[Start TASK DATA]

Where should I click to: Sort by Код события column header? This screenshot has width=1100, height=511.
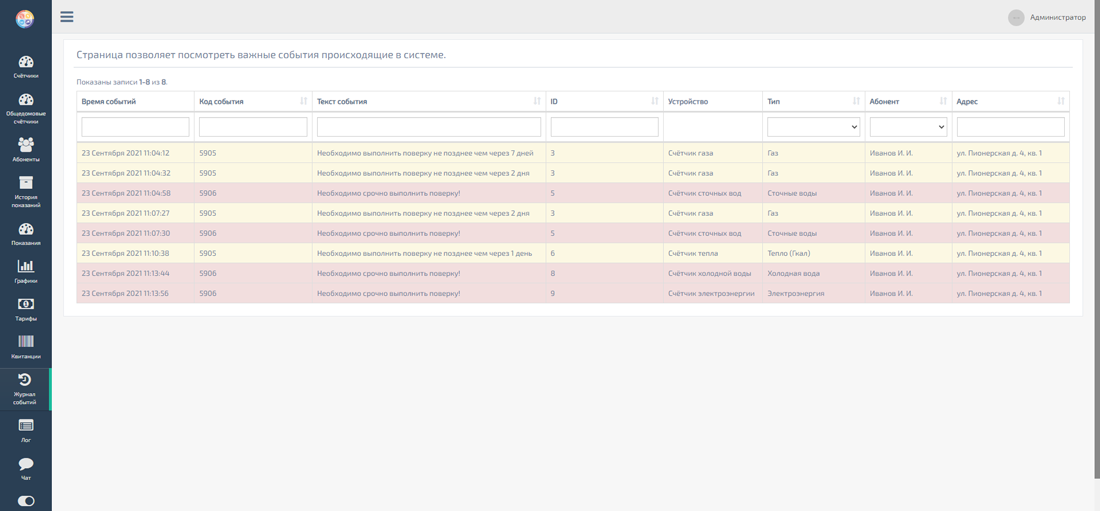pyautogui.click(x=253, y=101)
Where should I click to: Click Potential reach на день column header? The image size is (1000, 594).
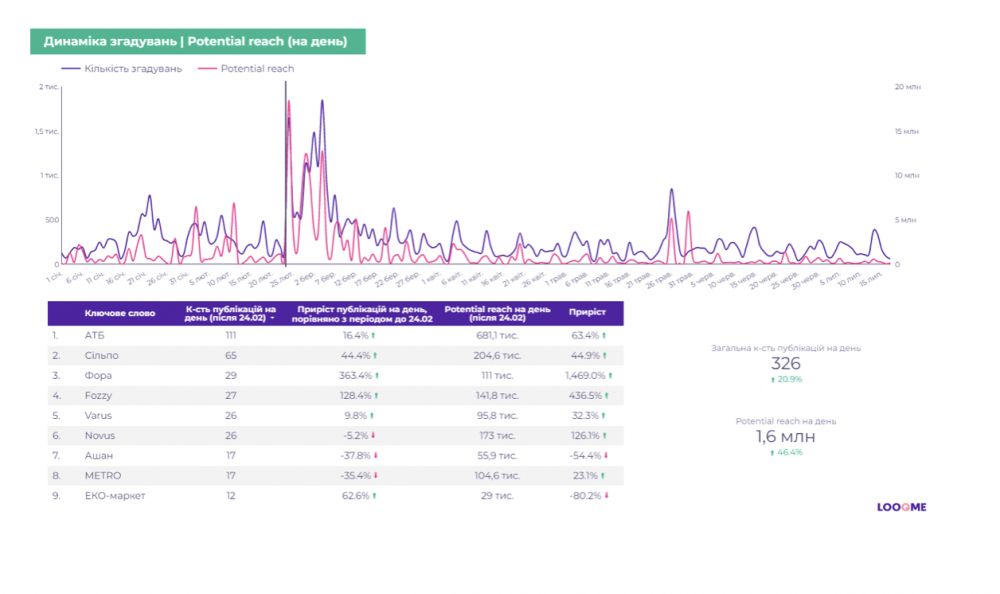pos(496,313)
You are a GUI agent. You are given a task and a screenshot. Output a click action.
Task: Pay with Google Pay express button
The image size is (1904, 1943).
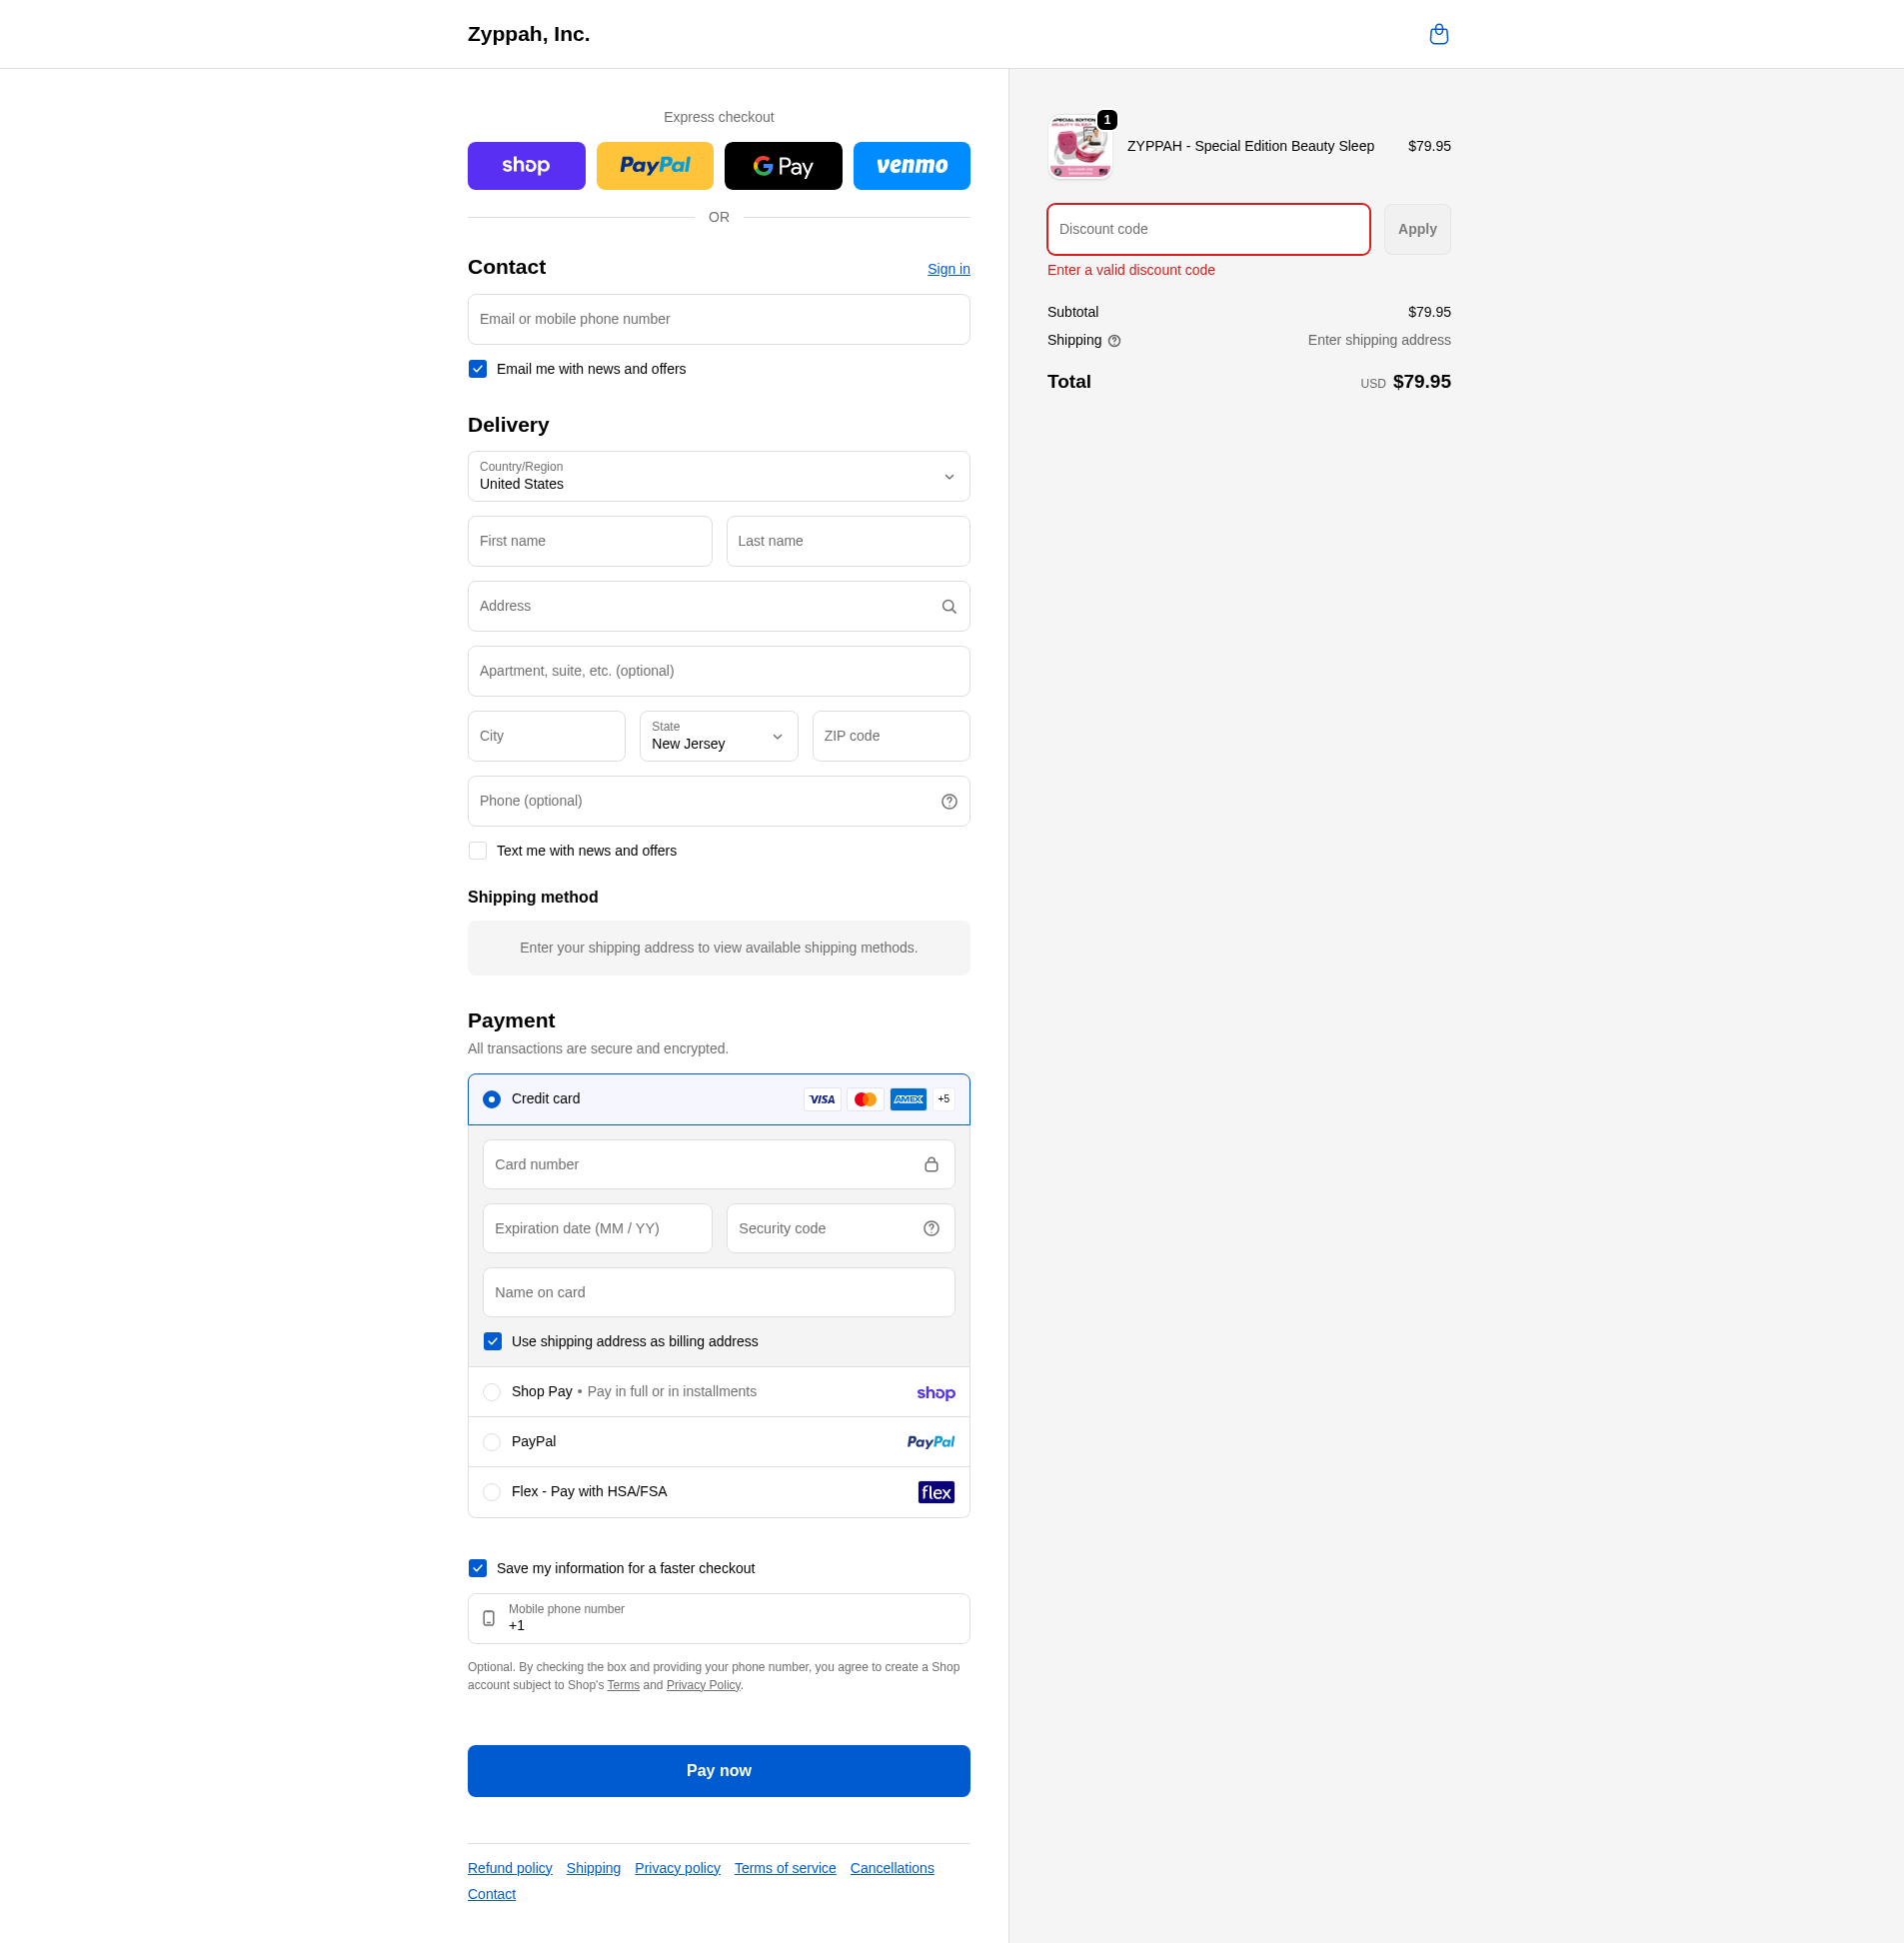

[End TASK DATA]

**WORK TO DO**
Rewrite the records from the line containing "Where should I click to: Click" through the end of the records, replacing "Google Pay" with "Apple Pay" and keeping everything else the same. Leave the pictures out.

**RESPONSE FOR THIS EXERCISE**
Where should I click to: Click Potential reach на день column header? The image size is (1000, 594).
pos(496,313)
You are a GUI agent. You are given a task and a screenshot. Output a click action.
Task: Pay with Apple Pay express button
The image size is (1904, 1943).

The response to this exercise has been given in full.